* **TASK GOAL**
Pick each line containing the word "computer" out of the data below.

[Stored records]
[Start of Attachment]

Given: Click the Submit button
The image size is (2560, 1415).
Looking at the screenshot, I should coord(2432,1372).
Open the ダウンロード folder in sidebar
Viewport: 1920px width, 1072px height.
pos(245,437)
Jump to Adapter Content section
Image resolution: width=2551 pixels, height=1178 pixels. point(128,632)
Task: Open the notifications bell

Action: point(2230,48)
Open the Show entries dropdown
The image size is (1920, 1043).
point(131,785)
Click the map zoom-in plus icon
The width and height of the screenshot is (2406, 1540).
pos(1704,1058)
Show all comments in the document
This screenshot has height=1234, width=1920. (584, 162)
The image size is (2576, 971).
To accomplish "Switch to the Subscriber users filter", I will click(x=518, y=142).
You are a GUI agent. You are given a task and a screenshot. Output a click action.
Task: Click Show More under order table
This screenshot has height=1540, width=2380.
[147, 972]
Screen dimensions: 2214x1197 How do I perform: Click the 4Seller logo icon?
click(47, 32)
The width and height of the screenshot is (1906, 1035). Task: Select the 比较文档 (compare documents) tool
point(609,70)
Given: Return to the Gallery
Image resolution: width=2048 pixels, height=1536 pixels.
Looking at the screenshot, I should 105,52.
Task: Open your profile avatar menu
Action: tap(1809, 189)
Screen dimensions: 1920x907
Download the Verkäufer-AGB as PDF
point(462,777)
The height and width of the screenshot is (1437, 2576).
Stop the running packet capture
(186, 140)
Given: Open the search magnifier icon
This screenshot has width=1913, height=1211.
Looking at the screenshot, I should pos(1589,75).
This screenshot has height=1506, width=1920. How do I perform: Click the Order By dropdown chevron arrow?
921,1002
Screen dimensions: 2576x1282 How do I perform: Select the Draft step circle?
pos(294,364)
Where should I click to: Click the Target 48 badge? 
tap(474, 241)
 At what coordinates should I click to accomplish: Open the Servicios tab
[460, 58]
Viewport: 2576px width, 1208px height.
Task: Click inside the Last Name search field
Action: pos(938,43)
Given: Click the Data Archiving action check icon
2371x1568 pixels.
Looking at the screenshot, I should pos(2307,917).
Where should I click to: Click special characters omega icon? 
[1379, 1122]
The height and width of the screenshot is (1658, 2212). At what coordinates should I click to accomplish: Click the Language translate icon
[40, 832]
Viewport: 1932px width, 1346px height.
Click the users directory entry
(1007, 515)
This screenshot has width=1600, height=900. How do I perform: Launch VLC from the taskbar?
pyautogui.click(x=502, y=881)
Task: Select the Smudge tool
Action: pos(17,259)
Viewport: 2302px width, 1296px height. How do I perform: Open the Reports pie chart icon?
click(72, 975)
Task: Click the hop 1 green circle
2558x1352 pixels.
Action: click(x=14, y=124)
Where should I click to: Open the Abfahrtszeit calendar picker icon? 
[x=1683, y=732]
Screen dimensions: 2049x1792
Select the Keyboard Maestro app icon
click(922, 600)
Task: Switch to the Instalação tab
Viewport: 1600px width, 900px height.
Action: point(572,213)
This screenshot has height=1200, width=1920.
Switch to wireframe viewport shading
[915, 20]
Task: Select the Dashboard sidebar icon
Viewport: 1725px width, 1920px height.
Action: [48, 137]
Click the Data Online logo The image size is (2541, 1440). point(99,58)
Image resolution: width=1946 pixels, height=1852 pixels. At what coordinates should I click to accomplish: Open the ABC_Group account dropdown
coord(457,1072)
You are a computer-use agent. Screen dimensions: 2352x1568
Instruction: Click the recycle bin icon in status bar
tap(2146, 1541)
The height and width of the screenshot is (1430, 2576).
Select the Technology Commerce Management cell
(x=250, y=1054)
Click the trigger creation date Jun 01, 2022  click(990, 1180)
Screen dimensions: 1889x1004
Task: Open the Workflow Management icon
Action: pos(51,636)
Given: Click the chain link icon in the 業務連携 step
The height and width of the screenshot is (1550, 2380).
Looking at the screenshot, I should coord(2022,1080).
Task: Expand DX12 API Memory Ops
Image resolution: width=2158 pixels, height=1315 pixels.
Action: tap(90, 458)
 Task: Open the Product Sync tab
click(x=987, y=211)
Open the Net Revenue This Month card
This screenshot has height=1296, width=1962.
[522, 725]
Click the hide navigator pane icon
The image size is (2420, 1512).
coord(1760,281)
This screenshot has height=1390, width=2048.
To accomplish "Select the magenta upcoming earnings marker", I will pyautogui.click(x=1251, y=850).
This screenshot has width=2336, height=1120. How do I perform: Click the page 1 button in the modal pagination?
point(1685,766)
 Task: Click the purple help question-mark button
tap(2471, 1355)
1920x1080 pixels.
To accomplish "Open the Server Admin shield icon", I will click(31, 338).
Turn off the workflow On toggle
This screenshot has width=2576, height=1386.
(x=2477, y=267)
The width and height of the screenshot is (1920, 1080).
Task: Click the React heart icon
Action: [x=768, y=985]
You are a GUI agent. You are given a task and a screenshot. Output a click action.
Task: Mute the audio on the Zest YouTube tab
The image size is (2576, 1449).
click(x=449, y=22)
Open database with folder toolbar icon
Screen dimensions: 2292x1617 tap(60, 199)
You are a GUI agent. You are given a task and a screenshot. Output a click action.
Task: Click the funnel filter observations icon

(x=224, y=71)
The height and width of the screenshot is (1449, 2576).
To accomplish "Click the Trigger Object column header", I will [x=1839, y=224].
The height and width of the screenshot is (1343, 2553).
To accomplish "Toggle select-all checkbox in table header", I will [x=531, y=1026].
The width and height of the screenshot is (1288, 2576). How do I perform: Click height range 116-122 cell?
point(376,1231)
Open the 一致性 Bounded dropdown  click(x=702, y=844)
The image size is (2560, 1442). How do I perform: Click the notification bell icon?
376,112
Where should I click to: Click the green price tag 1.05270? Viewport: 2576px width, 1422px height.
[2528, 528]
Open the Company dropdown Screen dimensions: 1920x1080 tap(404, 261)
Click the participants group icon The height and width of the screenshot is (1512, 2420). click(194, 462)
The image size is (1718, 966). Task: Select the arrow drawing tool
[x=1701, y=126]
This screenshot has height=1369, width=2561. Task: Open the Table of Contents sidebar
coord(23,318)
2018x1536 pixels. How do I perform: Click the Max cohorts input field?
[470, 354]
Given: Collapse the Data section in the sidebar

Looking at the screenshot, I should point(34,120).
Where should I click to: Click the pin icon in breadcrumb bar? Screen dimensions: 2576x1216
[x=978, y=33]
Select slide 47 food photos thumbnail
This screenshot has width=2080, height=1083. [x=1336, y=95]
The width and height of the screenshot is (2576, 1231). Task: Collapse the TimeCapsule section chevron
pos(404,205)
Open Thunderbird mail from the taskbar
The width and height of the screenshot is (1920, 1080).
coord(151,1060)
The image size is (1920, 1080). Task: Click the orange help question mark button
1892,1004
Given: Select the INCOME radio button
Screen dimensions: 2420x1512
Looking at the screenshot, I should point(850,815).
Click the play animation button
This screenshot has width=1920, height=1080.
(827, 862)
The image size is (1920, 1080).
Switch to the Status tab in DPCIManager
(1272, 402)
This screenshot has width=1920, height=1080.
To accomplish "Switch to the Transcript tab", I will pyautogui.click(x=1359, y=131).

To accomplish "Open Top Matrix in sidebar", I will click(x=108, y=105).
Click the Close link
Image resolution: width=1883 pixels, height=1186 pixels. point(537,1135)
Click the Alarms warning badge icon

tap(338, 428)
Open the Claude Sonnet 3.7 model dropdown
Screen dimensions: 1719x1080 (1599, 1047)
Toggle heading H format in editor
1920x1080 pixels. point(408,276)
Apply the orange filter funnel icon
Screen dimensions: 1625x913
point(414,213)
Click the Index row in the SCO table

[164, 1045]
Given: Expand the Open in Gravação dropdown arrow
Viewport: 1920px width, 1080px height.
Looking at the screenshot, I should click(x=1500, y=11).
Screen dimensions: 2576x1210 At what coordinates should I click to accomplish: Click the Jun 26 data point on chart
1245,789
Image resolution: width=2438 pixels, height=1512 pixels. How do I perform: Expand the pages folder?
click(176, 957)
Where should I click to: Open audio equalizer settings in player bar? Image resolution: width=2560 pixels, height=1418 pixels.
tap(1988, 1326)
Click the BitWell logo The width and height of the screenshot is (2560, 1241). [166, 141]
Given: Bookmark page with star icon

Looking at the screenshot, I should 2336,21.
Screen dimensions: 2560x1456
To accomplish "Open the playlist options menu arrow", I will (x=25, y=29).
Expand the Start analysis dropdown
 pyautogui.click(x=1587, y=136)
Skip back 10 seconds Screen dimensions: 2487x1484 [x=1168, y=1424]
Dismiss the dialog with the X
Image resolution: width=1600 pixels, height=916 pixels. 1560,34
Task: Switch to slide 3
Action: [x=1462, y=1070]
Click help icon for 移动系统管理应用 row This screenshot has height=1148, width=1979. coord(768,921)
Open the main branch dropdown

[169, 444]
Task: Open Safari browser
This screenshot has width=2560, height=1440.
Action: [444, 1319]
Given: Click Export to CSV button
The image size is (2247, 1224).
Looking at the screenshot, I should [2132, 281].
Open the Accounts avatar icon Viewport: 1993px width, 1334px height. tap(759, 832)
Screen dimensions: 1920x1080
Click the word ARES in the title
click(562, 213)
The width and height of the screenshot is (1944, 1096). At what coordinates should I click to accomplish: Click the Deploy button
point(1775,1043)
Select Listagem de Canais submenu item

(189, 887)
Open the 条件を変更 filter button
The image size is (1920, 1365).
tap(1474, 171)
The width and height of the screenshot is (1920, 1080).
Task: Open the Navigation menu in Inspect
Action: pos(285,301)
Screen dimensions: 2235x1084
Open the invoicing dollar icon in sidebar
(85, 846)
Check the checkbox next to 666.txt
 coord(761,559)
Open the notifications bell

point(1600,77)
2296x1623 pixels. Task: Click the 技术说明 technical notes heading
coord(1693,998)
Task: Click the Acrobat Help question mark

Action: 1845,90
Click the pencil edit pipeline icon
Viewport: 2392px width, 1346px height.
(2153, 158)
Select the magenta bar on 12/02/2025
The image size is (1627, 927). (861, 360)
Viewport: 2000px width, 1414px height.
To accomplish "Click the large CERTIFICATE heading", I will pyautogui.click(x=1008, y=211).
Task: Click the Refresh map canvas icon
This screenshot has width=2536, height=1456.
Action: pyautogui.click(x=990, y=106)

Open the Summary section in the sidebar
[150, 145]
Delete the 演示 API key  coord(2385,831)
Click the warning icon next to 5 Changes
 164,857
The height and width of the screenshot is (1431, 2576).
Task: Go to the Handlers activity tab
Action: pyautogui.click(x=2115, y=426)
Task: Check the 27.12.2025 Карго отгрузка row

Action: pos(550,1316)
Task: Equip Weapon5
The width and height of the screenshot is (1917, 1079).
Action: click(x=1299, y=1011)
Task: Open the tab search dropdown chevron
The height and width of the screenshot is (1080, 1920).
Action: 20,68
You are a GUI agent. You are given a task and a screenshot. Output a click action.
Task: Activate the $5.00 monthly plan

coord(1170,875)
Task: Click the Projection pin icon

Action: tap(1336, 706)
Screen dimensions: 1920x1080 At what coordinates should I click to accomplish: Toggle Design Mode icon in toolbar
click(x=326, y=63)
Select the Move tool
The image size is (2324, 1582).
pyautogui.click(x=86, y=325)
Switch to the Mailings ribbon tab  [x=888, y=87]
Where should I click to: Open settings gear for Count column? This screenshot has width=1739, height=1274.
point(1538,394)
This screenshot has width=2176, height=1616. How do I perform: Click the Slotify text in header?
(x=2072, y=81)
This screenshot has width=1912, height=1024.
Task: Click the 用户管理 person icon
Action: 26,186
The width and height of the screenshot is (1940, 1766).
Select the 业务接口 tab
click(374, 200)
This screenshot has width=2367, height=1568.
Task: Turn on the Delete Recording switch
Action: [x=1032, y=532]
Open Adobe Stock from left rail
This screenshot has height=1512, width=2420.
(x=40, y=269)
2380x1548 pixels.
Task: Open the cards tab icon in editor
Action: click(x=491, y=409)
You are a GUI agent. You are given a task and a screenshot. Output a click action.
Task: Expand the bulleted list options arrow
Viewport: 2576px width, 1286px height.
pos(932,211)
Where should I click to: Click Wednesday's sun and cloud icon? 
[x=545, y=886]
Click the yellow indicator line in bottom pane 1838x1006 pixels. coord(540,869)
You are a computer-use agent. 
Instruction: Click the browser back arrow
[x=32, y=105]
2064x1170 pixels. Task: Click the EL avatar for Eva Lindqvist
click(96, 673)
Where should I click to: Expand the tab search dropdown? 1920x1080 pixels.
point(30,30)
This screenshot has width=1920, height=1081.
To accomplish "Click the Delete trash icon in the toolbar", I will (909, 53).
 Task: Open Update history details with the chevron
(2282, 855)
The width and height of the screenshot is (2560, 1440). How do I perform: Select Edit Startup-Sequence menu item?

[End of Attachment]

* **EXERCISE OUTPUT**
You are a computer-use agent. Screen dimensions: 2352x1568
You are a computer-use agent. 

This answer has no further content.